■ YOUR TASK
In the records below, find the line that contains "Task: Select the building", then write out that line and each one after it exactly, up to and including the last.

■ AVAILABLE RECORDS
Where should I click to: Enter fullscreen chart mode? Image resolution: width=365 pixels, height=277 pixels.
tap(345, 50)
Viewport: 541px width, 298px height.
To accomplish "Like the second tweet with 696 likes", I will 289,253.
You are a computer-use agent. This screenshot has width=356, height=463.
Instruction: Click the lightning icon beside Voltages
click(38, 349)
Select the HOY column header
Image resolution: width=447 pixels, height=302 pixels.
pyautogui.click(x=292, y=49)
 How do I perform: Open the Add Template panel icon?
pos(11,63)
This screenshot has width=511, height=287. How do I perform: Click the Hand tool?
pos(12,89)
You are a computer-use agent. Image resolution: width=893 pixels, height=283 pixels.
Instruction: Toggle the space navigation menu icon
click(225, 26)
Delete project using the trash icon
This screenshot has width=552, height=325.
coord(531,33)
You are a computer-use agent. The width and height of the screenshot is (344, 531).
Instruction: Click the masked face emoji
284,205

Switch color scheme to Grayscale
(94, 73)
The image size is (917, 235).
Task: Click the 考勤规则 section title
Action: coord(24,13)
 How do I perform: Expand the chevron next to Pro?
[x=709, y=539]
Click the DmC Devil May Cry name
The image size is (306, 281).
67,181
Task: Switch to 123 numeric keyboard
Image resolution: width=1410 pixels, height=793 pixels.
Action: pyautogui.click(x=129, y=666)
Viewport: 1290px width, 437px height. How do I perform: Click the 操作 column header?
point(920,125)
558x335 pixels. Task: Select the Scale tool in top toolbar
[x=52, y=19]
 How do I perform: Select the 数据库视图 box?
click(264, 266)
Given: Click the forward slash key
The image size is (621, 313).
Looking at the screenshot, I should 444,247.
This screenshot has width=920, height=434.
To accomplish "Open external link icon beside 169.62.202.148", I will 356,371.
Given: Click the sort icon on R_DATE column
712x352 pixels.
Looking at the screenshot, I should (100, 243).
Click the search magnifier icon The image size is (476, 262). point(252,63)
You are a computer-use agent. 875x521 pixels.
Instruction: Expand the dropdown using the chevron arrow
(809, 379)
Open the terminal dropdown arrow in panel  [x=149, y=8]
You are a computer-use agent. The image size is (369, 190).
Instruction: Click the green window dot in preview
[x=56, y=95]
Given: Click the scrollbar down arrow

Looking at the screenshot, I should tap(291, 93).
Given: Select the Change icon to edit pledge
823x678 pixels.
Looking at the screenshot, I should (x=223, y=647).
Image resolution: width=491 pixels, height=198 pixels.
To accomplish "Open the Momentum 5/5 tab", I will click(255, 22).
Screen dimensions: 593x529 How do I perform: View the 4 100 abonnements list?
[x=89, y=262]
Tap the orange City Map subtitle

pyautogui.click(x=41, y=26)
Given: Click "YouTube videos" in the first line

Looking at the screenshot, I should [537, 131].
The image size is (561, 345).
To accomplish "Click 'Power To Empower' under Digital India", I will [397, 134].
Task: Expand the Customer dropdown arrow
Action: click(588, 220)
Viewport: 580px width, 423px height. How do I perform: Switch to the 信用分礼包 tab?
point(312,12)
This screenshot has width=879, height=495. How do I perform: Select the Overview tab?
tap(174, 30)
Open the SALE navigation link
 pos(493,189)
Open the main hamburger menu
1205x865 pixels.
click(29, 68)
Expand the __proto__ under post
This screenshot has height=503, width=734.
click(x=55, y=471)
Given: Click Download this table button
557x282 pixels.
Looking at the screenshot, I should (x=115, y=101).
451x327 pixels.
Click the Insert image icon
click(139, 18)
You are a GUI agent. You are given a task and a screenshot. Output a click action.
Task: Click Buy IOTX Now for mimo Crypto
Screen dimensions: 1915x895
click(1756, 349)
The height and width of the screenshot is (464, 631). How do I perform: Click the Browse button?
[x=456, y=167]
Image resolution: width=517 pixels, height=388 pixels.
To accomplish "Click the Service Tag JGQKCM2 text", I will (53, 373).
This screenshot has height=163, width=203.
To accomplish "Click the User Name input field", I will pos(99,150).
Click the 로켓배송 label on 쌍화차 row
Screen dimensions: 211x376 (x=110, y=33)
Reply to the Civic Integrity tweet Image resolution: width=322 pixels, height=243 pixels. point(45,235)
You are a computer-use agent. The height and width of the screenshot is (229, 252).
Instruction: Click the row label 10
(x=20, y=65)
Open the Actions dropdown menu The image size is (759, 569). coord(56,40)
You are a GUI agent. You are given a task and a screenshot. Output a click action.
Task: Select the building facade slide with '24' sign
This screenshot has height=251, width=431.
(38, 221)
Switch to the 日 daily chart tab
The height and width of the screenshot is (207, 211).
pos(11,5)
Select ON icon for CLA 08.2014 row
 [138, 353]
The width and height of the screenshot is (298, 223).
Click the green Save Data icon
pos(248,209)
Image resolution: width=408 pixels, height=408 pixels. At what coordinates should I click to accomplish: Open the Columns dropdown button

■ EXERCISE RESPONSE
Task: Select the building facade slide with '24' sign
This screenshot has height=251, width=431.
(38, 221)
Switch to the 日 daily chart tab
The height and width of the screenshot is (207, 211).
pos(11,5)
Select ON icon for CLA 08.2014 row
 [138, 353]
The width and height of the screenshot is (298, 223).
Click the green Save Data icon
pos(248,209)
Image resolution: width=408 pixels, height=408 pixels. At what coordinates should I click to accomplish: Open the Columns dropdown button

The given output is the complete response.